La Enron Corporation, un gigante de la energía y las finanzas con base en Houston, Texas, que controlaba conducciones de gas natural, plantas eléctricas y gestión de aguas, estaba tasada en $60.000 millones por el Mercado de Valores, pero sus acciones se han devaluado en un 99 por ciento.
Muchos de los 20.000 empleados de la firma perdieron todos sus ahorros, depositados en valores y acciones de la compañía, y cerca de 5.000 perdieron sus empleos cuando el 2 de diciembre anterior Enron se declaró en bancarrota.
La Bolsa de Nueva York suspendió el martes sus transacciones y las acciones de la firma, que se vendían a $84 , no llegan ahora a $1.
El Congreso investiga si Enron defraudó a los inversores exagerando beneficios y ocultando pérdidas y deudas.
La investigación se centra ahora en conocer por qué un auditor de la firma Andersen, que controlaba las finanzas de Enron, comenzó a destruir documentos contables en octubre al conocer que la SEC proyectaba realizar averiguaciones.
El auditor de Andersen fue despedido y se puso en cese a otros tres.

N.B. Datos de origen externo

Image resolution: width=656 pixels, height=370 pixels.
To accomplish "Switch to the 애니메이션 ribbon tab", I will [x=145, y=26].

Según el diario The Washington Post , los "daños colaterales" pueden poner en entredicho a la firma Arthur Andersen, una de las cinco grandes en auditorías.
Además, el semanario Newsweek apuntó que la onda expansiva de la investigación puede poner bajo la lupa a J.P. Morgan y Citigroup, dos bancos que mantenían relaciones como prestamistas, socios comerciales, inversores, asesores y financieros bancarios.
Las investigaciones deben determinar asimismo el papel desempeñado por Kenneth Lay, el presidente de la firma, quien fue informado en agosto del pasado año por empleados de la empresa del riesgo que se corría.